#### Document passage
# Gigabyte GA-880GM-UD2H vs msi 880gm e35



## Nipun (Jun 22, 2011)

I received my computer today after being assembled! But, I found that the motherboard I asked my assembler to install wasn't there. Instead of a Gigabyte GA-880GM-UD2H, there was msi 880gm e35. Now I want to ask can it give any problems or is it just like Gigabyte's?


----------



## desiibond (Jun 22, 2011)

I think Gigabyte's is better. 

1. 2 PCI slots
2. PATA IDE slot (in case you want to use older pata hdd or writer etc)
3. dual BIOS
4. dolby home theatre
5. eSATA
6. better power (4+1 phase power)
7. Ultra Durable 3 (extra copper for energy efficiency blah blah)


----------



## Death_Knight (Jun 22, 2011)

Probably the Gigabyte one was out of stock. Same here in Kolkata. I had to buy the MSI 880GM E35 since I could not get the GA-880GM-UD2H. The MSI one comes cheaper with 2 RAM slots. No problem so far. But considering brand value MSI is same as Gigabyte, if not better.

#### Exercises
1. In the motherboard thread, what power phase setup does desiibond list for the Gigabyte board?
2. In the motherboard thread, why did Death_Knight end up buying the MSI 880GM E35? Explain in one to three sentences.
3. Write the next part of the motherboard thread, picking up after its last post.

#### Excerpted data
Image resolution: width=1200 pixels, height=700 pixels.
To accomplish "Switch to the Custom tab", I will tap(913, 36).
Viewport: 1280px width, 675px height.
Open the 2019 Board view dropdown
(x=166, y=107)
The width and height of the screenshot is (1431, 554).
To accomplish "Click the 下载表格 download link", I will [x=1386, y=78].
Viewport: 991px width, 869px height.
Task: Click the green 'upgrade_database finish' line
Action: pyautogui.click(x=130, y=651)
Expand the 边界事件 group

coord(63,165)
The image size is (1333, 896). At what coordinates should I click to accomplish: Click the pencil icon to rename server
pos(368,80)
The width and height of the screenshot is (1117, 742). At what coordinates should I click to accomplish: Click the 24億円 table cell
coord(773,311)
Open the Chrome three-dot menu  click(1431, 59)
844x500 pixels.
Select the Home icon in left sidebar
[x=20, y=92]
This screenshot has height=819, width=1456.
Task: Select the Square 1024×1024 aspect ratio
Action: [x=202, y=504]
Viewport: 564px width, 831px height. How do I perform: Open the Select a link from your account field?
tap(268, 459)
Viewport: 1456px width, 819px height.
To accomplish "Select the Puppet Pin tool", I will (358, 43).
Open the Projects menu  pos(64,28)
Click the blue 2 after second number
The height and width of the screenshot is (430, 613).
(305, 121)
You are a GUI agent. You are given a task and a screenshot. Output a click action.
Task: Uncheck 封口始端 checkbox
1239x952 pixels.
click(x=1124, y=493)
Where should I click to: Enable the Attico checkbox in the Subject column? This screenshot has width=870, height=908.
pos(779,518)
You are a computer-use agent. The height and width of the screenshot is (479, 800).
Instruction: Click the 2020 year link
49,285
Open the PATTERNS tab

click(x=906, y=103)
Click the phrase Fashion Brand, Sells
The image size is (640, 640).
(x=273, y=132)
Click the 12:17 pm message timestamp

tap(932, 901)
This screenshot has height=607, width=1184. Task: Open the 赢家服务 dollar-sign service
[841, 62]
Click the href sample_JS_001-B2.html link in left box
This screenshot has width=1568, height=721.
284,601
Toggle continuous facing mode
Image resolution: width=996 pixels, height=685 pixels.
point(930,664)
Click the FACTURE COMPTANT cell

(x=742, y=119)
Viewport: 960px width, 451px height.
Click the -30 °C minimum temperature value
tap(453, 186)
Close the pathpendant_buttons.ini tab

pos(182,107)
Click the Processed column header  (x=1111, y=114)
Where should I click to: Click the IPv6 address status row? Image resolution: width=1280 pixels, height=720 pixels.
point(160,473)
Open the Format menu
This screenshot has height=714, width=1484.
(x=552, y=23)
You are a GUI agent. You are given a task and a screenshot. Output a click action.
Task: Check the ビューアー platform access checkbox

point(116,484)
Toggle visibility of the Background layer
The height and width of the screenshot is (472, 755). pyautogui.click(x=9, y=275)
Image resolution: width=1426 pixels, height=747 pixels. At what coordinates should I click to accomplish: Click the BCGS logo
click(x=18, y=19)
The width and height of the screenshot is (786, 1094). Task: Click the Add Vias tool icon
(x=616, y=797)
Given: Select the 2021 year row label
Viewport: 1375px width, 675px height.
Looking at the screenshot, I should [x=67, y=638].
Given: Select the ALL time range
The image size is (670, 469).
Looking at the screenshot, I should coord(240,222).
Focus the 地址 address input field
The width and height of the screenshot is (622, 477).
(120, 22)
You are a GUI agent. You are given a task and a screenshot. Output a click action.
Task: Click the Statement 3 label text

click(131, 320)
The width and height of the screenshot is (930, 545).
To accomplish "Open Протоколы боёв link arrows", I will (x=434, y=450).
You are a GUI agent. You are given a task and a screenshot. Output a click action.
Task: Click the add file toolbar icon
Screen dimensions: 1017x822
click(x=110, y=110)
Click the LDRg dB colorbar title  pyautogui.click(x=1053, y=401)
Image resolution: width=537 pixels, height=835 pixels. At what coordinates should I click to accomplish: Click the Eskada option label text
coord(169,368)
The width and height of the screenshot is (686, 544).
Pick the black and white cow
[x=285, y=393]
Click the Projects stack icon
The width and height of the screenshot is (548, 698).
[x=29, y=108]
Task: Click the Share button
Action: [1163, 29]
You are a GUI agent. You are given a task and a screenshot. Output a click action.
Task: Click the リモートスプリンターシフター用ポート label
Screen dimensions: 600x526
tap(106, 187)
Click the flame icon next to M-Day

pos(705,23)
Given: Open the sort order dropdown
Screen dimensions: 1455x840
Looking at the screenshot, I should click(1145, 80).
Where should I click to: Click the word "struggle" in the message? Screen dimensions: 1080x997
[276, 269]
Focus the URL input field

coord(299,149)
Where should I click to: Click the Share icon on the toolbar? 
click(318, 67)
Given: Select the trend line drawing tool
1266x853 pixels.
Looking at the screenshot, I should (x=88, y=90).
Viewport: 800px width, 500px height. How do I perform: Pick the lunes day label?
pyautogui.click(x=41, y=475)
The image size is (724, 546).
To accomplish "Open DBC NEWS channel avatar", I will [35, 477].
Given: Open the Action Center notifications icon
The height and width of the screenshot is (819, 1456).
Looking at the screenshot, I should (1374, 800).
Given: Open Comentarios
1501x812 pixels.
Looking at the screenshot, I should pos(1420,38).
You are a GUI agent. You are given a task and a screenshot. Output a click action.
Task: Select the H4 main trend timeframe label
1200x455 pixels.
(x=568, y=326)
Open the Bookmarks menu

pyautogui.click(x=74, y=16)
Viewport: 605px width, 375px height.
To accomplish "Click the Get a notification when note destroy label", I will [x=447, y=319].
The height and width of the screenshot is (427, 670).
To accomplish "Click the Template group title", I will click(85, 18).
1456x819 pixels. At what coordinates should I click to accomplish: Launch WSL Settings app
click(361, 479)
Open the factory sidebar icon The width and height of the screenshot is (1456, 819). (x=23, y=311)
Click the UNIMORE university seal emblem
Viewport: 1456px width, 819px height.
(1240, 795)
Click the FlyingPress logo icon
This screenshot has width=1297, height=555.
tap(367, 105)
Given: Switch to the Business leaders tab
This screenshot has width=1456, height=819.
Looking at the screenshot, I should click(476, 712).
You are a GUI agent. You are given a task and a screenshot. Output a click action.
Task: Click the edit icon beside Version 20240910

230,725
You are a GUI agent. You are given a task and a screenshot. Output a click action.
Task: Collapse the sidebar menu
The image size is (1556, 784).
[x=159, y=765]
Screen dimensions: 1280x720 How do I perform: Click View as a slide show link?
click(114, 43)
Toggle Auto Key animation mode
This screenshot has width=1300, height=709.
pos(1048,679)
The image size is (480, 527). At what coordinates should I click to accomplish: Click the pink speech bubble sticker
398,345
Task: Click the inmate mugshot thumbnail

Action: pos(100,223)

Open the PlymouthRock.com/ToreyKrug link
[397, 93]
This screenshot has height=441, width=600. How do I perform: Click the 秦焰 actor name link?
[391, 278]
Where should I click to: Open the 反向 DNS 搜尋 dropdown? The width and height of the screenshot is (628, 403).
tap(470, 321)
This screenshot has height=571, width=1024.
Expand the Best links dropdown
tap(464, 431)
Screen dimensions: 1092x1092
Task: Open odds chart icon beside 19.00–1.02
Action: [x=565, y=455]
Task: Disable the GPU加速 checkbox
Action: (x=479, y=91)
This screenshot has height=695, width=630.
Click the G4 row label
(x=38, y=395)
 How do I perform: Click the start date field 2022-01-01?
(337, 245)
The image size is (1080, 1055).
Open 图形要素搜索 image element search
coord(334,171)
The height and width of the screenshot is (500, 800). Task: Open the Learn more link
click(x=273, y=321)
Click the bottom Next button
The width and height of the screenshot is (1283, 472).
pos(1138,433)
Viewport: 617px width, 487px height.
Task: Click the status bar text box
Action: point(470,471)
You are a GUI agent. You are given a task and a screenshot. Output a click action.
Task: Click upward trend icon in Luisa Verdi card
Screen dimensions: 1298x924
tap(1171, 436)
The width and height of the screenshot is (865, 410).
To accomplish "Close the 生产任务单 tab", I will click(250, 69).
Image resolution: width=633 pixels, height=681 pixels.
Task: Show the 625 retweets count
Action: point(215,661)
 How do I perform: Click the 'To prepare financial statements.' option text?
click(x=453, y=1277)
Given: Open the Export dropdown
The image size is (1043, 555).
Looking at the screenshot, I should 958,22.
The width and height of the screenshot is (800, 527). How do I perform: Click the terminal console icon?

#### Outputs by task
1. 4+1 phase power.

2. Death_Knight could not get the GA-880GM-UD2H in Kolkata and so had to buy the MSI 880GM E35 instead.

3.
----------



## Nipun (Jun 22, 2011)

desiibond said:


> I think Gigabyte's is better.
> 
> 1. 2 PCI slots
> 2. PATA IDE slot (in case you want to use older pata hdd or writer etc)
> ...





Death_Knight said:


> Probably the Gigabyte one was out of stock. Same here in Kolkata. I had to buy the MSI 880GM E35 since I could not get the GA-880GM-UD2H. The MSI one comes cheaper with 2 RAM slots. No problem so far. But considering brand value MSI is same as Gigabyte, if not better.



Alright, thanks! 
I just wanted to know that this motherboard is not weak *performance wise, *which seems not to.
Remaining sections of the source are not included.